İnsanın kalbi bir pusuladır. Yönü iyiliğe dönmeyince yolunu bulamaz. Dürüstlük, yüreğin en sessiz ama en güçlü çığlığıdır. Yalan, kısa bir gölge. Gerçek, uzun bir güneş. Kötülük kolaydır; kaygan bir yokuş gibi. İyilik ise dikenli bir patika. Ama yürüyenin ruhu hafifler. İnsanın kendine bakabilmesi için aynası temiz olmalıdır. Dürüstlük, o aynadaki lekesiz camdır. İyilik, bazen küçük bir tebessüm. Bazen bir omuz. Bazen susmaktır, incitmemek için. Dürüstlük, uykuları sakin kılar. Vicdanı yara içinde bırakmaz. Karanlıkta bile ışığı vardır iyiliğin. Gözlerin içine bakabilir insan, içi tertemizse. Kötülük kazanıyor gibi görünür bazen. Ama görünüş, köpük gibidir. Su durulunca gerçeği bırakır geride. Dünya, iyilikle döner. İnsan, iyilikle büyür. Dürüstlük, insanın boynuna taktığı görünmez bir madalyadır.
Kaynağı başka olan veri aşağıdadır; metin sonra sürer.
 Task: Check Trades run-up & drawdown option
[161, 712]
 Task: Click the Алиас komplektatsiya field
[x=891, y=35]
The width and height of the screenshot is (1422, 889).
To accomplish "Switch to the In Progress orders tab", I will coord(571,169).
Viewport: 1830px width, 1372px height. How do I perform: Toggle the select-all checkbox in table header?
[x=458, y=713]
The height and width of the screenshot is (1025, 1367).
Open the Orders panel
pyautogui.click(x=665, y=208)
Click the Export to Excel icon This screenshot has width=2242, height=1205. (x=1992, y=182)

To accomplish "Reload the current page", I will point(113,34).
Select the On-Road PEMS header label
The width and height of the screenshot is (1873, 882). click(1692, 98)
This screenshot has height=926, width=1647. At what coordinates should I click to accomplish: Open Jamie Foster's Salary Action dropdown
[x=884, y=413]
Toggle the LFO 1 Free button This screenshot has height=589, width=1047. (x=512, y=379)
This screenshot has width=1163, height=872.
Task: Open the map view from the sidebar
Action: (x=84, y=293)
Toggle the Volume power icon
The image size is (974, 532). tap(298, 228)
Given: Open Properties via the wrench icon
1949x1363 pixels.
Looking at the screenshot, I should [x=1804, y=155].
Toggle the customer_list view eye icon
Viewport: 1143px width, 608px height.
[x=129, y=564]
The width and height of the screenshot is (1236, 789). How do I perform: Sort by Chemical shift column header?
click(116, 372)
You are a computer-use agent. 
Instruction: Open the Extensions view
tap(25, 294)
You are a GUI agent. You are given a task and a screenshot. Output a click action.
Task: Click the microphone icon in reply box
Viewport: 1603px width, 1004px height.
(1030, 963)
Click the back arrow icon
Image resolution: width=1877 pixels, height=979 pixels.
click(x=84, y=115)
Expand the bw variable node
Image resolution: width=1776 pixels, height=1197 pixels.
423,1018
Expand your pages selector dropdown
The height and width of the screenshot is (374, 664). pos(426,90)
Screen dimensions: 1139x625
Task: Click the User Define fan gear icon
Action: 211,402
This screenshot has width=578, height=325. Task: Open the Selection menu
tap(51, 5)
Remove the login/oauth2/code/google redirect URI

Kimse görmese de taşır onu. İyilik, ruhun oksijenidir. Onsuz boğulur insan. Yalan, ipeksi görünür. Ama sarar, boğar, daraltır. Hakikat, taş gibi serttir bazen. Ama üzerine basınca düşürmez insanı. İyilik yapmayanın sesi yankılanmaz evrende. Dürüst olmayanın sözü köksüz ağaç gibidir. Ne meyve verir, ne gölge. İnsan, iyiliği ve dürüstlüğü seçmeli. Çünkü dünya bu ikisiyle güzel ve insan, ancak bunlarla insan kalır.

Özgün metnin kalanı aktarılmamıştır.